For the better part of eight months I’ve been working from home, riding out the Coronavirus pandemic. Most days I try to escape the basement office, if only for a half hour, for lunch with the family. As I finished my lunch Friday, both wife and child excitedly pointed at the closest feeder and simultaneously exclaimed, “Pine Siskin!” This time they weren’t joking.

NEMESIS NO MORE

Pine Siskin

Over these past few days we’ve had as many as three at a time on the feeder, where the little pugilists are surprisingly aggressive and hold their own, fighting off much bigger birds such as House Finches.

I am so grateful: to finally see this nemesis bird; to see it in my own backyard, literally a few feet away; to see it with my family; and to see it because of my family.

GBBC 2020

I am literally drooling my way through another Great Backyard Bird Count and am actually counting the birds in my backyard, unlike the myriad birders I imagine have trekked to their favorite bird-saturated daybreak spots  to secure more birds in five minutes of dawn chorus than I’ll see all day. Oh, and they’ve staked out two or three owl species calling to round out their eBird GBBC submission. You can’t make this up (or can you?): the first bird seen in the count was a New Zealand owl called a “Morepork,” and you know someone went looking for that bird. Either that or it’s fake news.

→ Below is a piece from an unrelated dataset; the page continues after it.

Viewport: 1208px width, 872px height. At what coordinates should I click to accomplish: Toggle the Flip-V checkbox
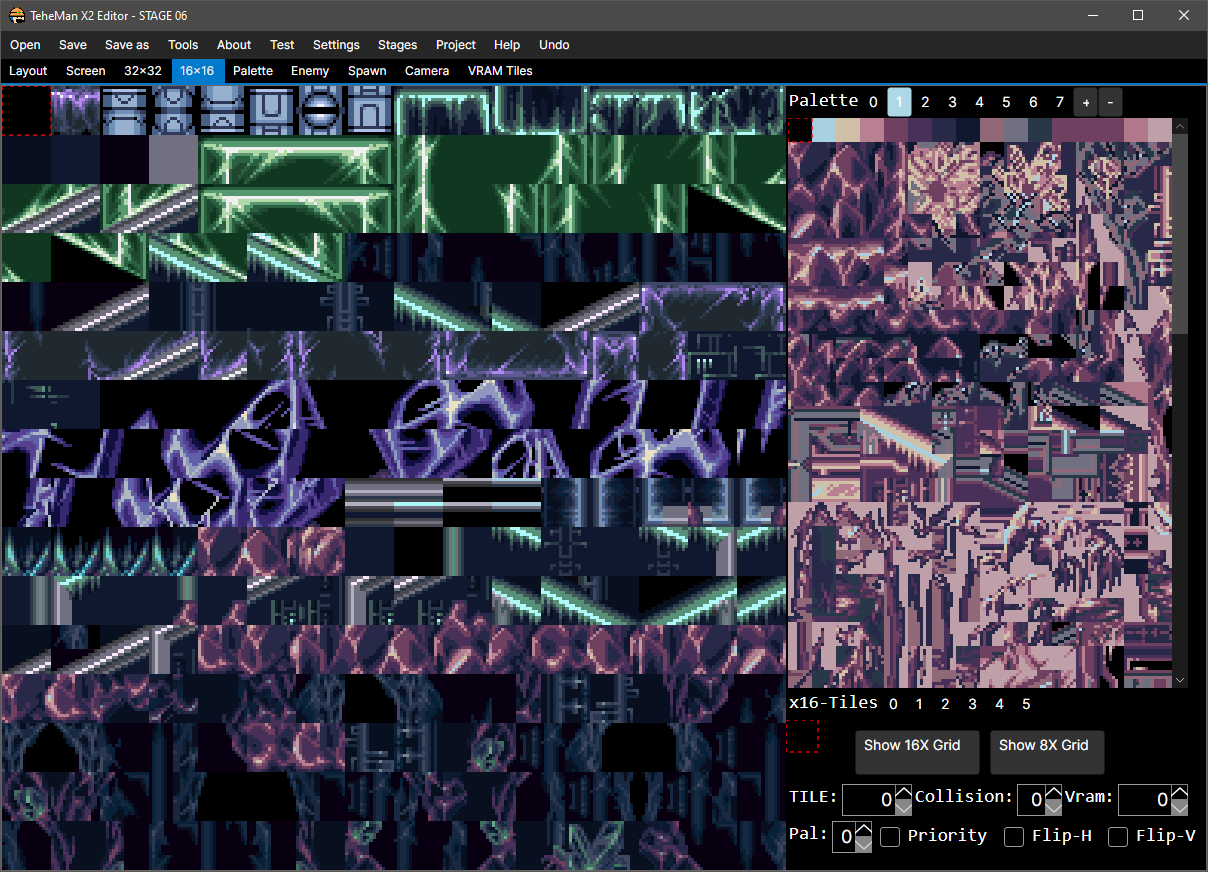1118,836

Your humble Birder with Parkinson’s gets no parade of passerines, no nighttime strigidean ululations–you’d think the minor peripheral hallucinations of my dopamine agonist ought to be twisted enough to at least conjure up a random semiconscious “Who cooks for you?” Barred Owl call when I get up to urinate at four-thirty a.m. …I’m still waiting for that, though (the owl, not the pee). I have to make do with what familiar little fluffpops I can bribe with black oil to the feeders, or the random silhouettes that I accidentally (incidentally) see while very stiffly walking the dog. In either case that’s not a high number, I assure you. For birders with PD, “crippling fallouts” have upsetting alternate connotations. Looking up into the treetops is hard, too– my back is killing me with spasms that my movement disorder specialist insists are non-Parkinsonian, even though she admits forcing binoculars into my “T. rex” posture probably hasn’t helped them. I think: “If it is already this bad, how will I ever get in shape for spring migration?” 

But I digress. The GBBC is a great reason (hey, it even has “Great” in its name!) to enlist others in birding, like my seven year old who atavistically id’s sparrows faster and more accurately than you or I can (but still hasn’t conjured a Fox Sparrow this year to my Helianthus-husked suburboscape.) It’s a collective birding experience that doesn’t require a trip to Cape May or to High Island; instead, you’re downright encouraged to stay home and look out your windows, or at most to hobble over to your local park for fifteen minutes or so; crucially, you need not interact with anyone at all if you don’t feel like it.

And the GBBC is not actually spiked with intrigue: there are in reality no stakeouts; no complex strategies; no guarded itineraries; the hardcore birders don’t give a rat’s ass about this eBird/Audubon marketing stunt. But that doesn’t mean it’s not meaningful, especially if you decide to convert this from an annual one-off event into something more regular, more varied and engaging–to form it into a habit, not just an annual occurrence. The GBBC is a gateway to caring, and sustaining that care, making a plan to go birding, and following through. And possibly sharing the fun with others close to you.

Especially enthusiastic part-feral seven-year-olds.